The influence that social surroundings have on overall health is well documented, as both clinical and epidemiological findings support associations connecting favorable social experiences, increased well-being, and healthy aging (103). Strong social support networks have been shown to reduce mortality and morbidity rates in the elderly through a variety of means, including increased resistance to cardiovascular disease (104), decreased incidence of risk factors contributing to coronary disease (105), improved rehabilitation from incidence of stroke (106), and enhanced protection from cognitive decline (107). Psychosocial stress and low socioeconomic status also confer increased vulnerability to morbidity and mortality (108, 109).
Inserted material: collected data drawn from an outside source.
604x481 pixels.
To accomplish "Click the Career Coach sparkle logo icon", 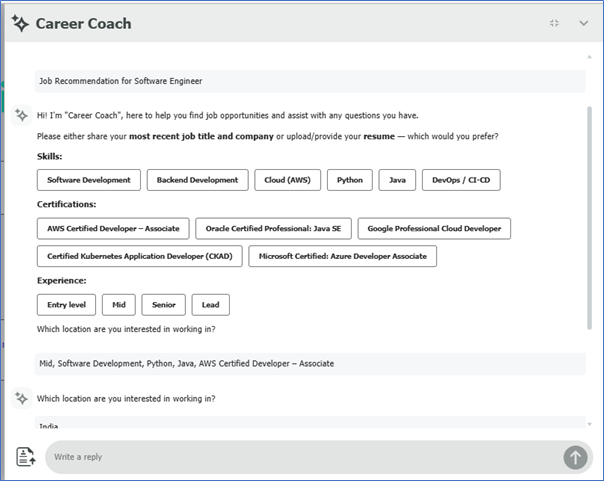I will pyautogui.click(x=20, y=23).
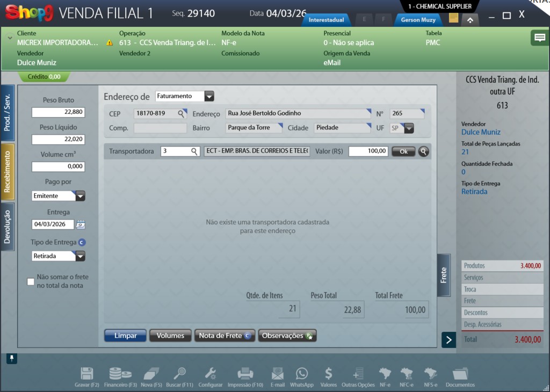Open the 'Tipo de Entrega' Retirada dropdown
Viewport: 550px width, 392px height.
tap(80, 256)
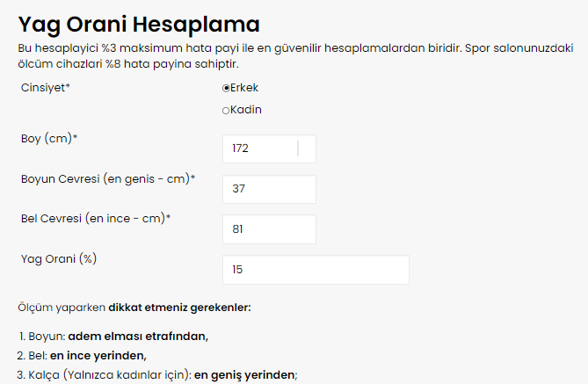Click the Boyun Cevresi label text
The height and width of the screenshot is (384, 588).
click(x=107, y=178)
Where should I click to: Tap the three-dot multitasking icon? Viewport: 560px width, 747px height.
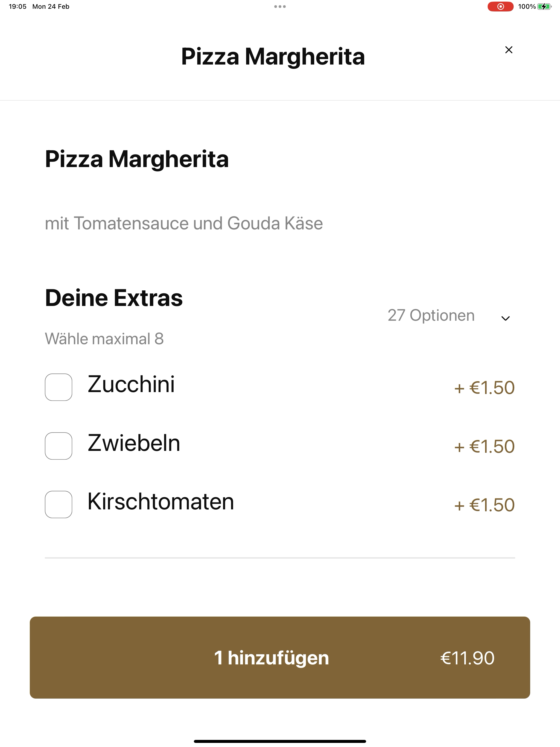[280, 6]
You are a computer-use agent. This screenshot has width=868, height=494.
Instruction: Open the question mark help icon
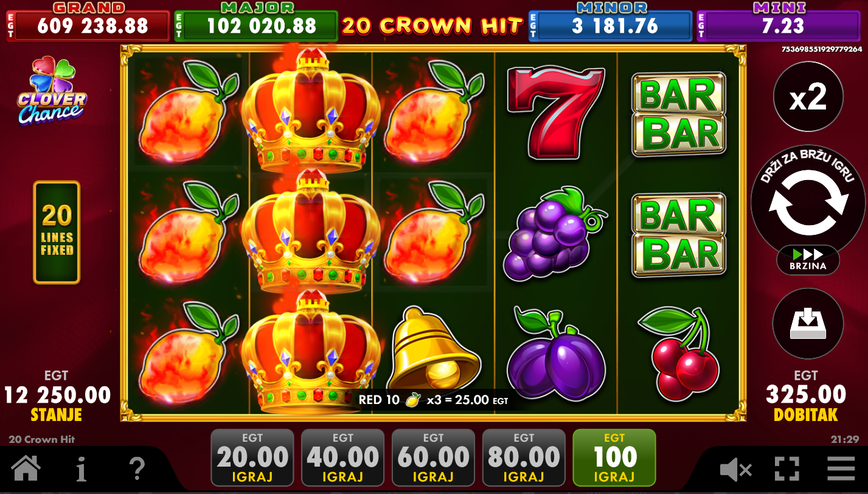137,468
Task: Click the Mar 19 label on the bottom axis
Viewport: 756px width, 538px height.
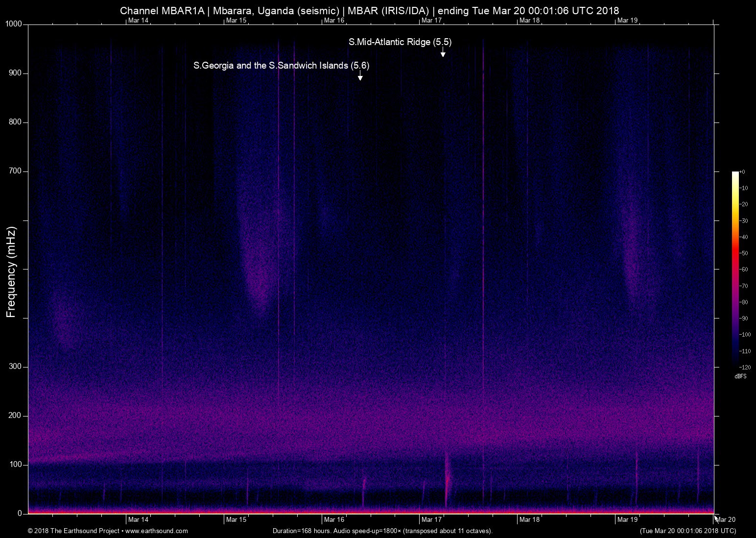Action: 627,519
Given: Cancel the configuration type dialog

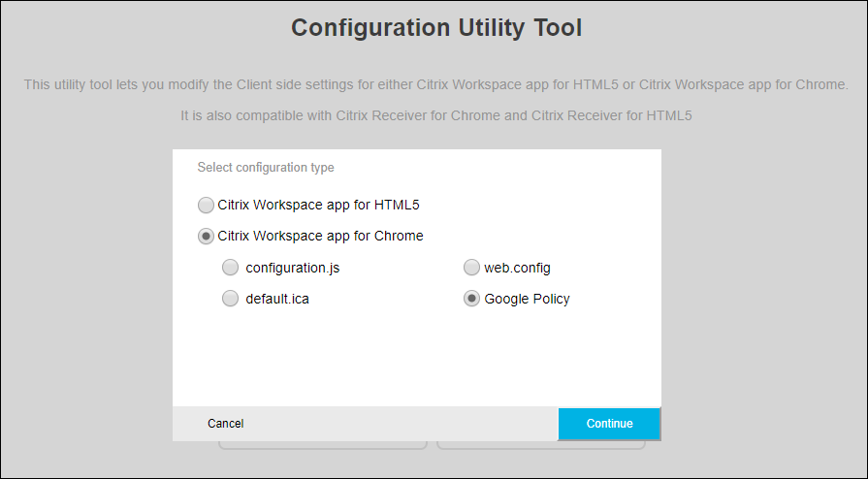Looking at the screenshot, I should point(225,424).
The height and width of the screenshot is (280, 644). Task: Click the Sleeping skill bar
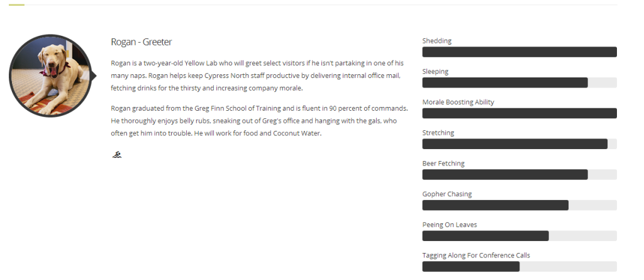click(x=519, y=82)
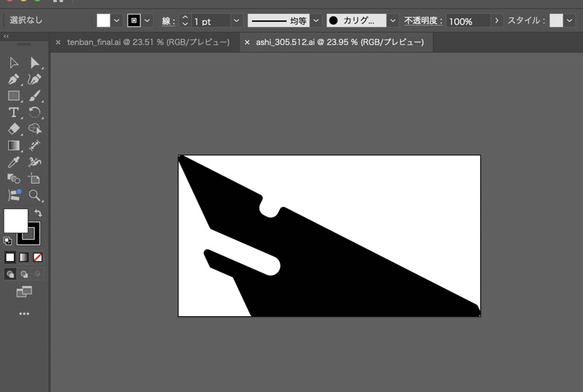Open the stroke weight 1 pt dropdown
The width and height of the screenshot is (583, 392).
coord(236,21)
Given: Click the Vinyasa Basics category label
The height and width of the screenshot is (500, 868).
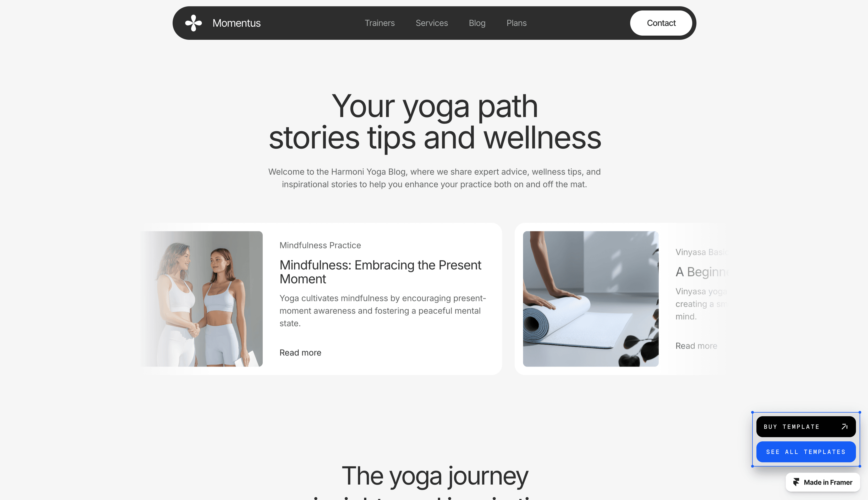Looking at the screenshot, I should 702,252.
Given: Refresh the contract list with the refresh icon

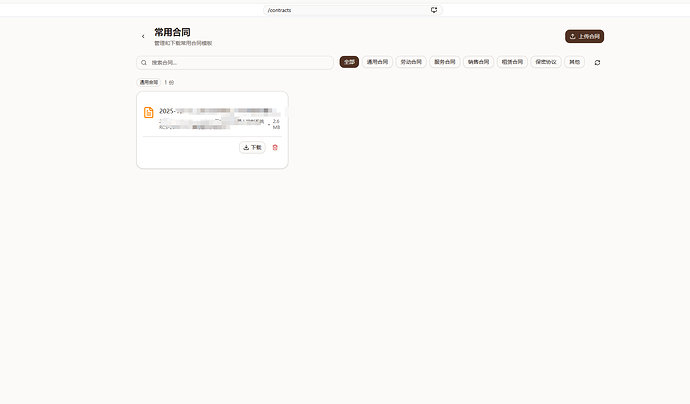Looking at the screenshot, I should click(597, 62).
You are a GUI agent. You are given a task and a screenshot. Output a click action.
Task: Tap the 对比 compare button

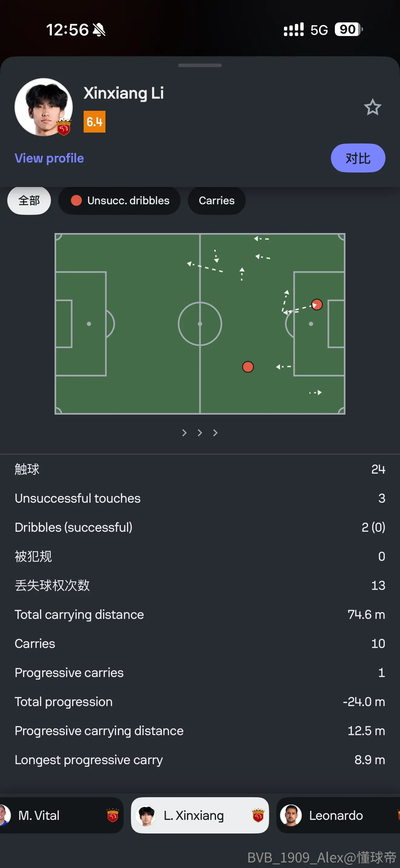tap(358, 158)
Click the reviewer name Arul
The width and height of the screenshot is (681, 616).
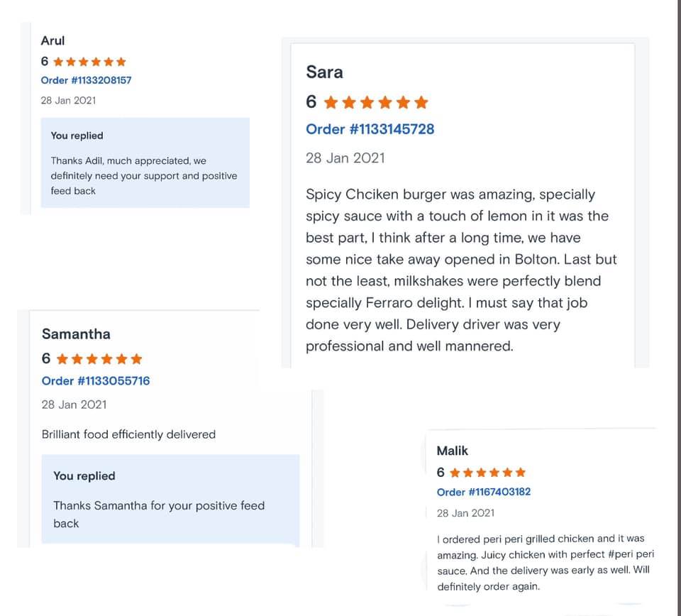(52, 41)
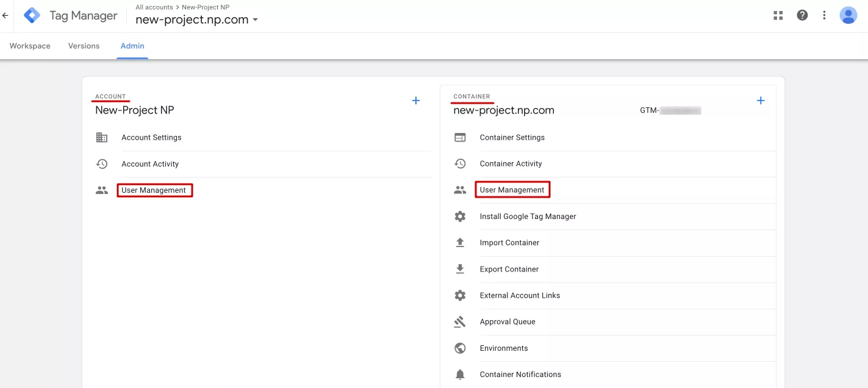Click the user profile avatar

point(848,15)
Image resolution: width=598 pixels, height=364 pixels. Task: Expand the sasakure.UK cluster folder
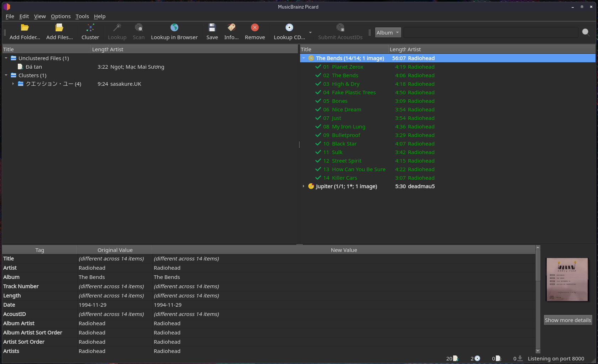coord(13,84)
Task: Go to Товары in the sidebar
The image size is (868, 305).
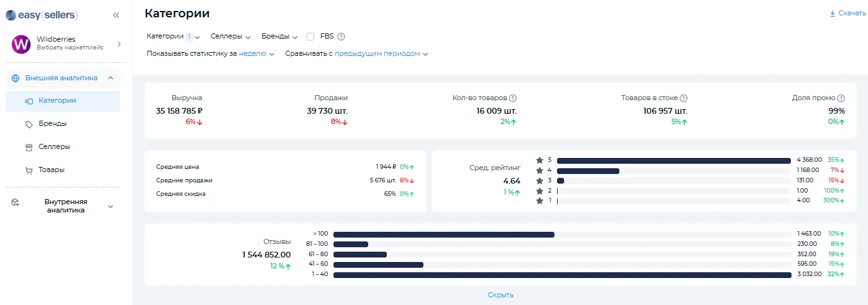Action: (x=51, y=170)
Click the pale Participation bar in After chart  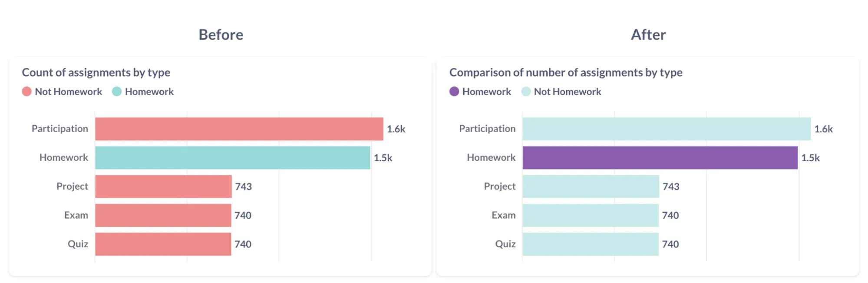click(667, 129)
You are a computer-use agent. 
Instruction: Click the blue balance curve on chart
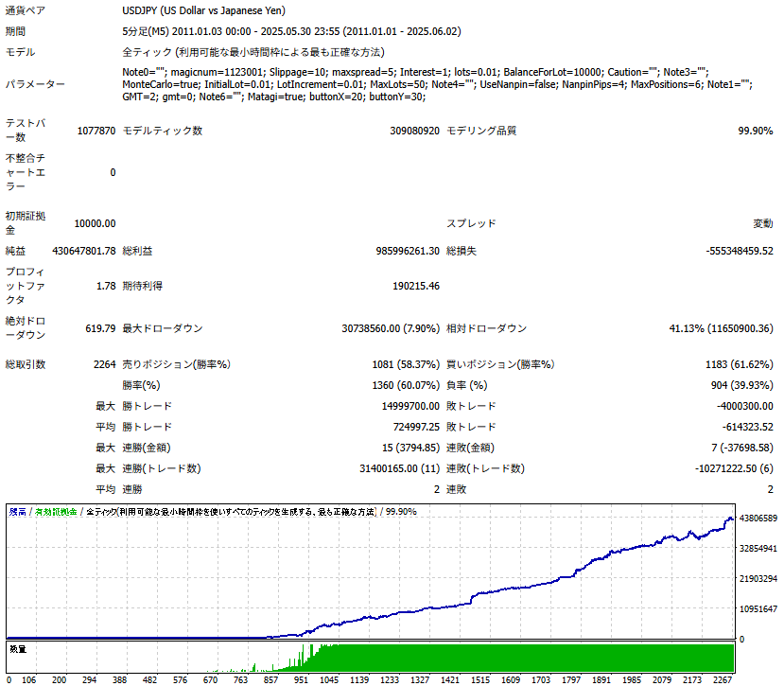500,591
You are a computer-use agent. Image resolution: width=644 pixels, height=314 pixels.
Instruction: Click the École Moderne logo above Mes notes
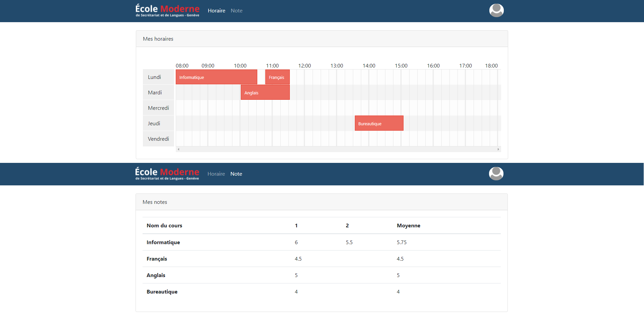(167, 174)
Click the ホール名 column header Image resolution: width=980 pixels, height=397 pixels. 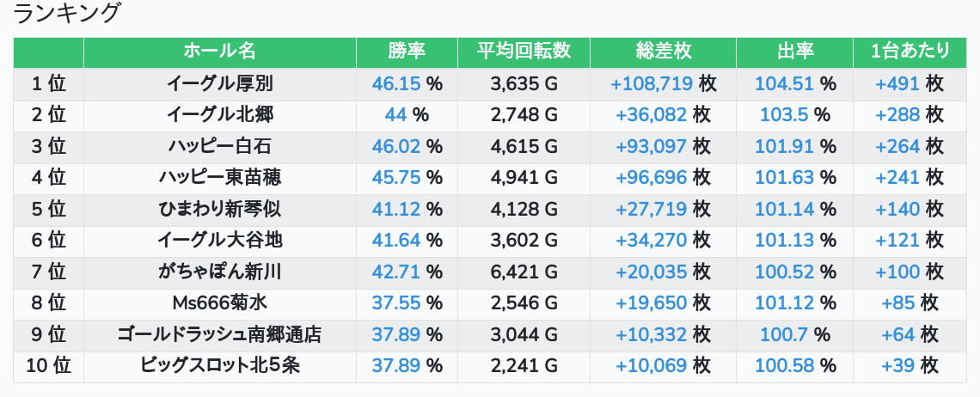click(x=220, y=52)
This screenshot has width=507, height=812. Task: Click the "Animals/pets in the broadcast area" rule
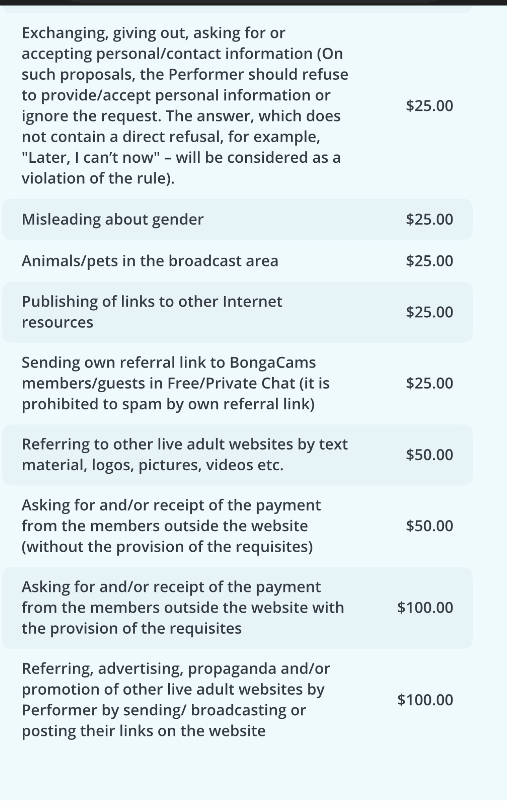click(x=150, y=261)
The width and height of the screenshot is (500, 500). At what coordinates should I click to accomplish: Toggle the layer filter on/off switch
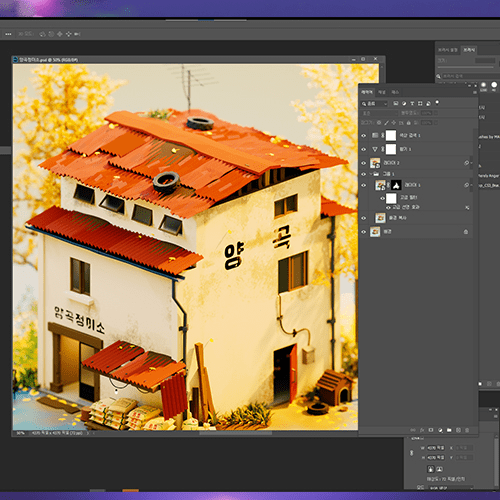[437, 102]
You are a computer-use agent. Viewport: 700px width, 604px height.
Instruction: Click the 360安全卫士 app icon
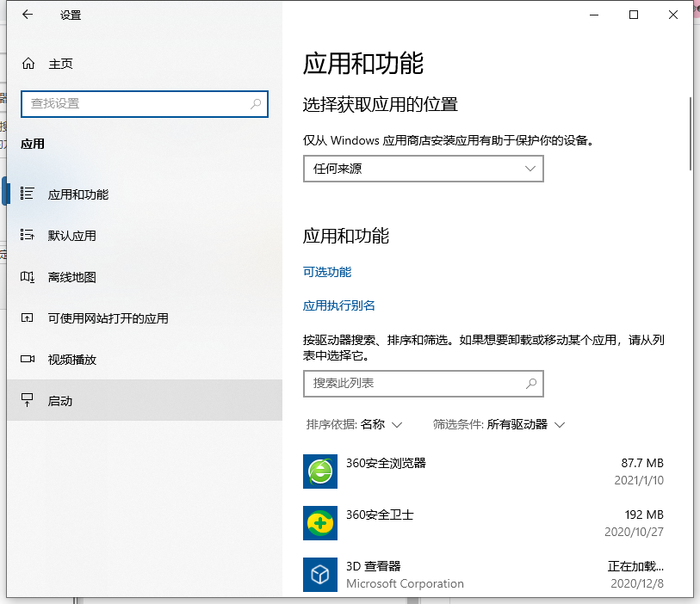point(320,523)
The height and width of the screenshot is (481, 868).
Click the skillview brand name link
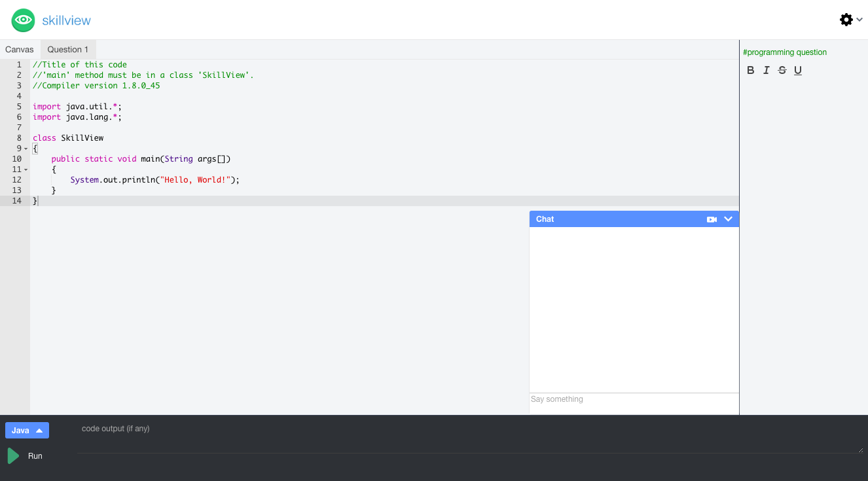coord(67,20)
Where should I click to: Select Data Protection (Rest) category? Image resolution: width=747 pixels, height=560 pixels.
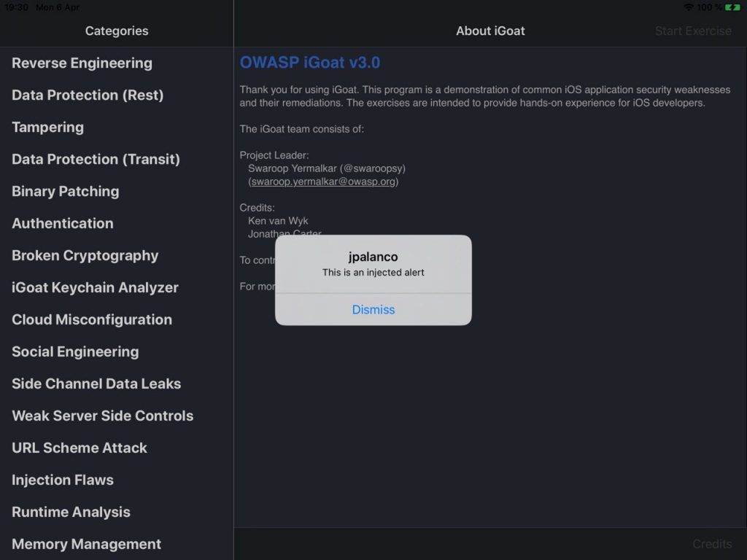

Similar social effects on behavior and physiology have been observed in various animal models, where increasing social exposure can delay disease progression and strengthen immune function (110, 111), improve physiological function, and reduce cellular stress response (112). Social stress and low social status reduced life span and increased the risk of cardiovascular disease in mice (113). Together these data support the overarching hypothesis that enhancing social well-being slows the aging process across taxa.

Consistent with how humans approach social situations, many animals are capable of engaging others and forming interpersonal relationships within their social construct by relying on physical senses to identify those who they consider acceptable (e.g., for the purpose of courtship and mating) or those they perceive as aversive (e.g., territorial opponents). Studies using model systems have revealed that social perception mechanisms involved with the interpretation of conspecific sex are largely driven by smell- and taste-dependent pheromonal cues, whose composition differs across sexes and species (114, 115). For example, a highly discrete, sexually dimorphic circuit in Drosophila involves a single peripheral olfactory receptor, Or67d, that responds specifically to the male pheromone cis-vaccenyl acetate (116, 117). Also in Drosophila, nonvolatile cuticular hydrocarbons, which are detected by specific taste receptors such as the cation channel ppk23, are sex specific and influenced by diet, age, and molecular pathways that modulate life span (114, 118, 119). The behavioral switch between mating and aggressive tendencies in mice is defined by the interplay of pheromone inputs received by the main olfactory epithelium and vomeronasal organ as well as CNS modulation of sex-driven behavioral circuits by testosterone and estrogen (120). Consistent with these observations, primate species not only rely on olfactory cues to determine outgroup individuals who pose a threat (121) but also to evaluate reproductive worthiness of favorable mates (122).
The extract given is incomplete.